We are changed and changing, often in ways that have made us wiser, stronger and better. Nowhere is that more evident than in the response of faculty, students and staff at UC San Diego, who pivoted their attentions, expertise, talents and resources to confronting and combatting this highly infectious, often deadly virus festooned with trademark spikes of protein on its surface.
The scope of these efforts and contributions are astounding, from helping pin down the virus’ origins in China, Europe and North America to parsing the threat of aerosolization and understanding the critical performance of neutralizing antibodies.
While much of society necessarily shut down, research at UC San Diego continued, affected but unabashed, even expanding in some cases. For example, we built from scratch a new biosafety level 3 lab capable of handling highly infectious pathogens and pop-up labs for measuring viral loads in patients. We created high-throughput systems to process daily thousands of COVID-19 test samples, including wastewater from our buildings, and to sequence and analyze all viral genomes. We developed a cellphone-based technology to alert users when someone close to them had tested positive.
Researchers shifted priorities, moving robots and equipment around to create new programs in a matter of days when the norm is more often measured in years. It was hard, often exasperating, work. A working scientist might get only one scheduled day in the lab each week, part of vital and exacting safety protocols. It might be only enough time to do a bit of “wet work,” then go home to analyze the data. Zoom calls multiplied like, well, viruses. People grumbled, but they carried on and important work was done.

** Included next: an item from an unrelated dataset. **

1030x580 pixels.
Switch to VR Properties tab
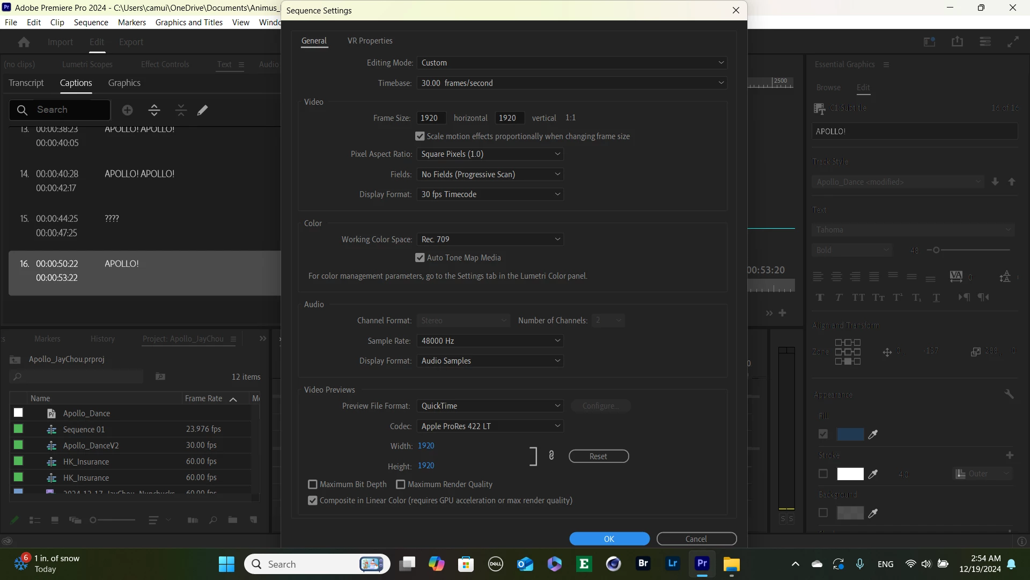pyautogui.click(x=370, y=41)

Perhaps nowhere was the depth and breadth of our expertise more obvious than in our participation in three of the four first and biggest clinical trials for a COVID-19 vaccine: Moderna, AstraZeneca and Johnson & Johnson. UC San Diego Health scientists and the thousands of San Diegans who volunteered in these trials were players in the development of these vaccines. With critical help from the Altman Clinical and Translational Research Institute, they moved the needle. We have learned a lot. We have earned a lot: To date more than $30 million in new grants specifically funding COVID-19-related projects, with more in the works. And from these lessons and efforts, we prepare to change even more with an aptly named project called PREPARE, which will bring together people, programs and infrastructure to be ready for pandemics to come.
— Ben Franklin“When you are finished changing, you are finished”
The pandemic changed everything, but not our research mission to make the world a better, healthier place. That remains unchanged and our work unfinished.